Robin Hood

Hats off to Jacqueline Ortiz Ramsay, who heads public communications at Robinhood, for gamely taking on legendary investor Warren Buffett after he trashed the millennial-favored stock trading app as a casino that encourages speculative bets on the stock market.

Robinhood has “become a very significant part of the casino aspect, the casino group, that has joined the stock market in the last year or year and a half,” he said at Berkshire Hathaway’s May 1 annual meeting.”

The 90-year-old BH CEO said American companies are wonderful places for people to invest their money, but they also make terrific gambling chips.

“If you cater to those gambling chips when people have money in their pocket for the first time and you tell them they can make 30 or 40 or 50 trades a day and you’re not charging them any commission but you’re selling their order flow or whatever, I hope we don’t have more of it,” he said.

Charlie Munger, Berkshire’s 97-year-old vice chairman, took the Robinhood criticism a step farther, saying it’s “God awful that something like that would draw investment from civilized men and decent citizens. It’s deeply wrong.”

Ramsay countered with “People are tired of the Warren Buffetts and Charlie Mungers of the world acting like they are the oracles of investing. And at Robinhood, we’re not going to sit back while they disparage everyday people taking control of their financial lives.” Nice touch.

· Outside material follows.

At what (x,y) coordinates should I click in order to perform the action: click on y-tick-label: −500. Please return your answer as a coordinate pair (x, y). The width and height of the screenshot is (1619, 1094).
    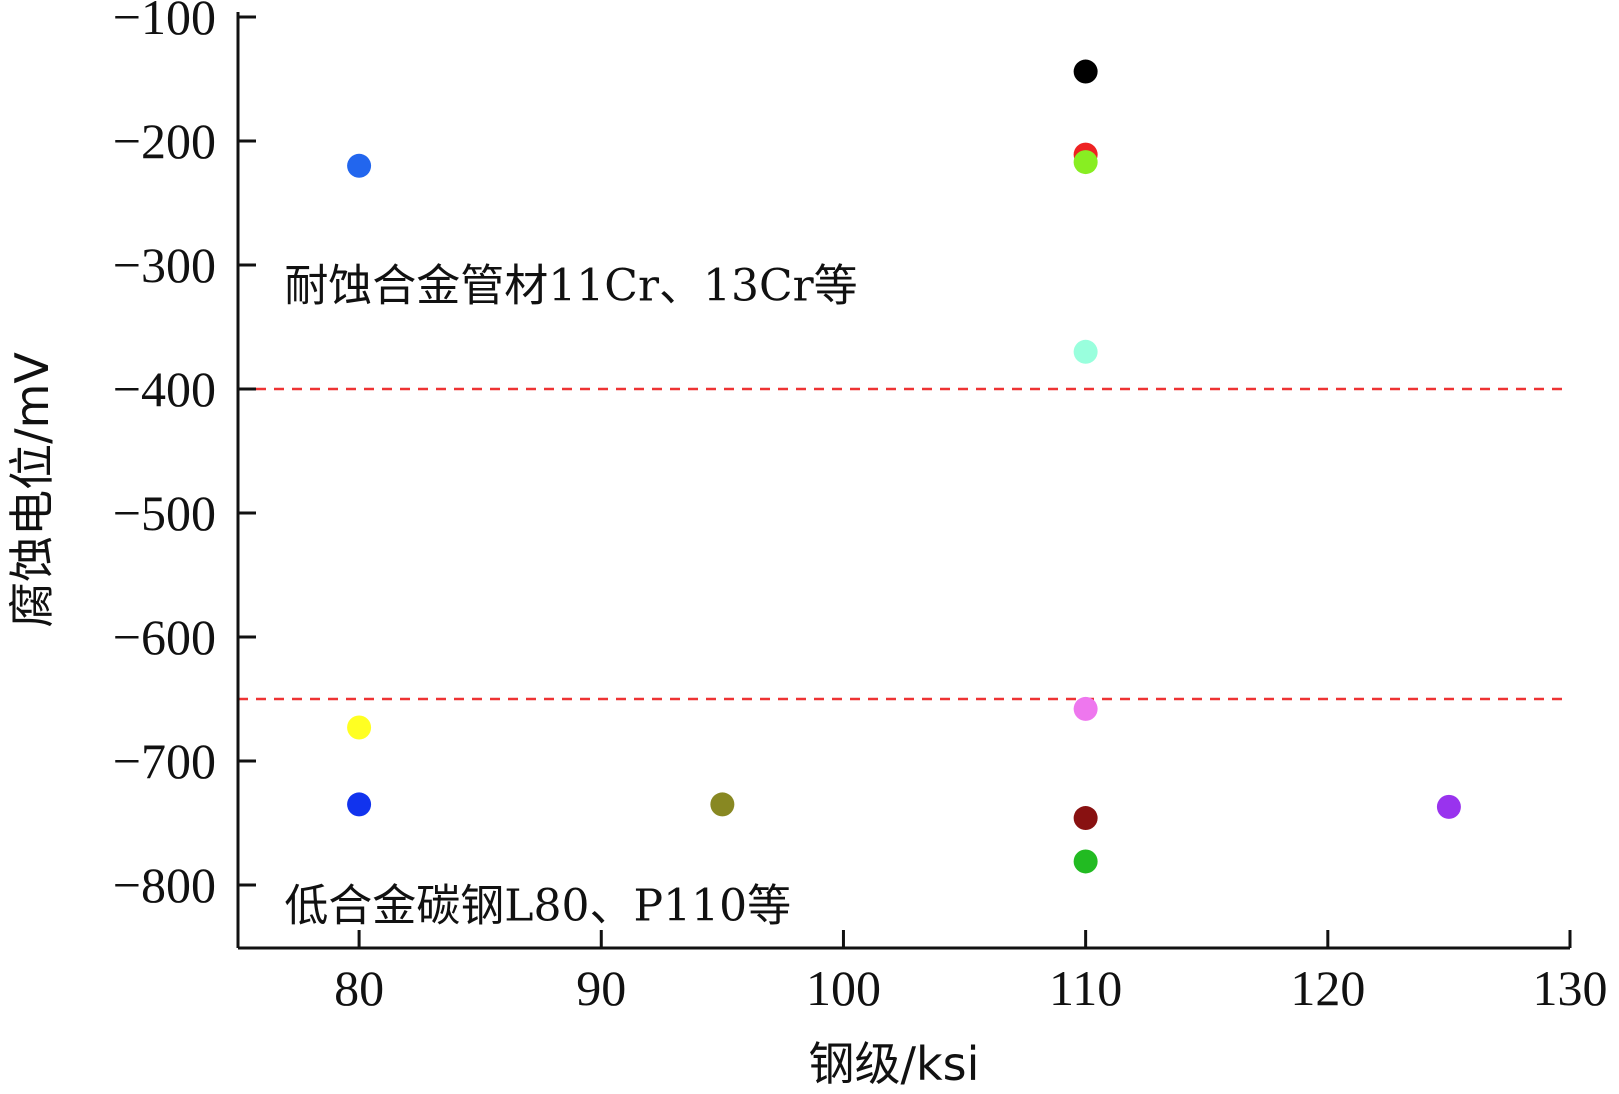
    Looking at the image, I should click on (164, 513).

She said Robinhood has opened the doors of financial investing to everyday people, which is “deeply unsettling the old guard who will fight to keep things the same.”

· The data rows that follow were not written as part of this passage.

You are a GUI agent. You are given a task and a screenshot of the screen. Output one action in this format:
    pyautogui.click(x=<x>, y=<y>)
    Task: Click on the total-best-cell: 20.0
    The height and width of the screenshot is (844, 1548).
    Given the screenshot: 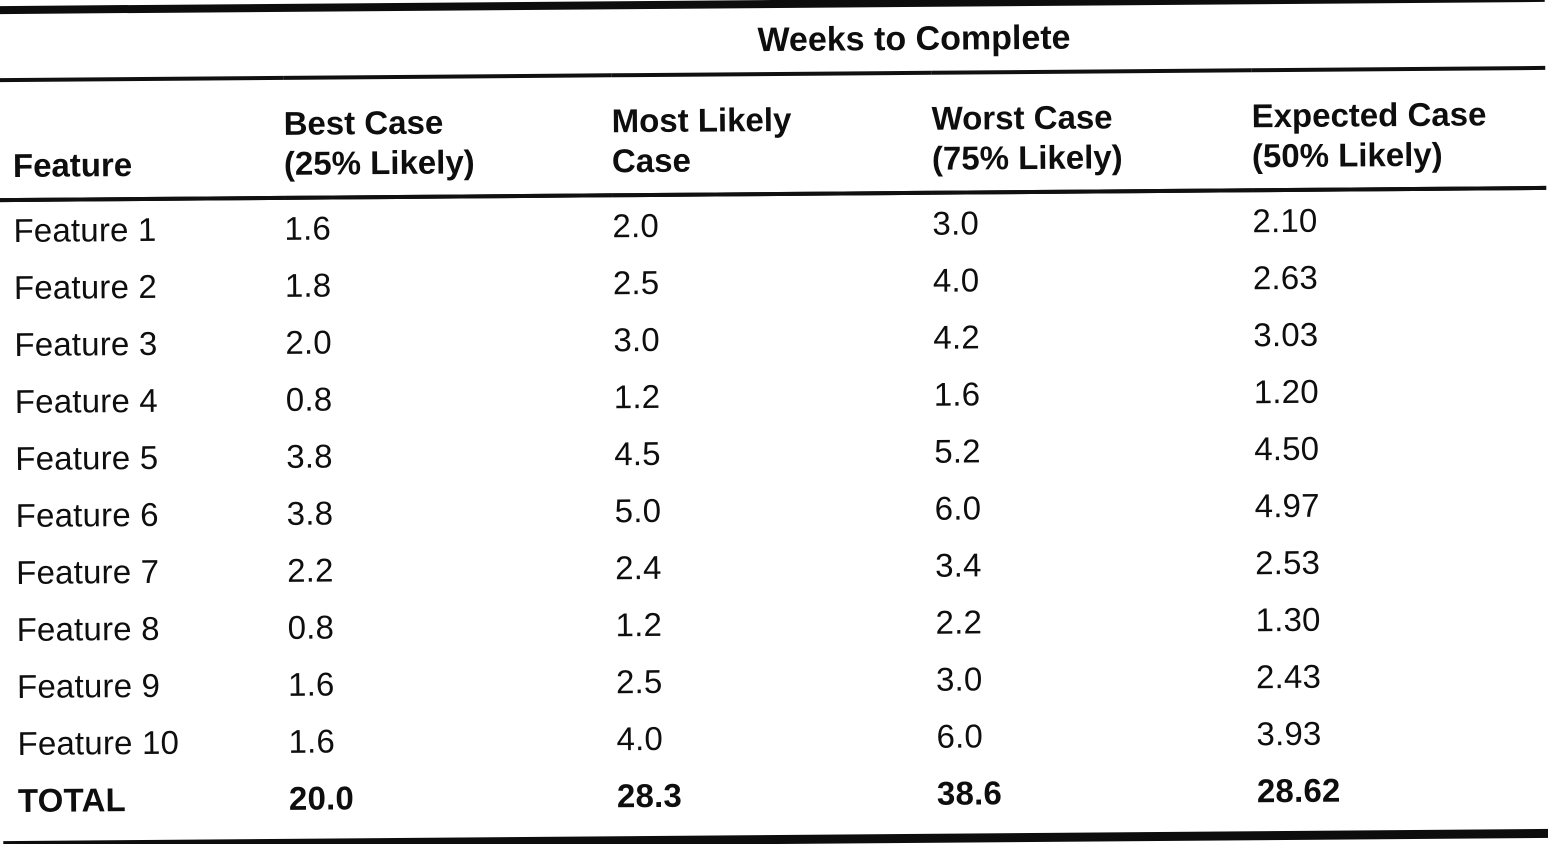 What is the action you would take?
    pyautogui.click(x=322, y=798)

Buffett may have the last laugh. The noted value investor looks forward to reading Robinhood’s initial public offering filing, which is expected to come out this quarter.

Will the Oracle of Omaha see any value in Robinhood’s shares?

Another question: Does BH benefit by having Buffett at the helm?

The influential Economist doesn’t think so. It ran a “Time’s Up” editorial in its May 8 issue calling for the Oracle of Omaha to “look for the future and step aside at BH.”

Buffett “may want to die at his desk, but the longer he stays, the more he risks becoming a liability,” noted the magazine.

The media are playing hardball with president Joe Biden, according to a Pew Research Center report released April 28.

Nearly a third (32 percent) of Biden’s coverage had a negative tone, while 23 percent had a positive one. Forty-five percent were neutral.

The public’s sense of Biden’s coverage differed from Pew’s content analysis study. Almost half (46 percent) of Americans say coverage of Biden has been mostly positive. Thirty-nine percent rate coverage as mixed and 14 percent believe it has been mostly negative.

Pew found Biden’s coverage was framed largely around his policy agenda and ideology (65 percent), rather than character and leadership (35 percent).

That’s the opposite of how the media dealt with president Donald Trump. Nearly three-quarters (74 percent) of Trump’s coverage focused on character and leadership and only 26 percent on policy agenda and ideology.

Pew found that 22 percent of Americans are following news about the Biden administration very closely.

People favoring right-wing media are paying more attention to coverage about Biden (30 percent) than those who rely on left-wing outlets (16 percent).

Pew also asked respondents if the priorities of the Biden administration are getting too much, too little or the right amount of coverage.

A majority (58 percent) of Americans said COVID-19 coverage got the right amount of information, while racial inequity was getting too much coverage (38 percent).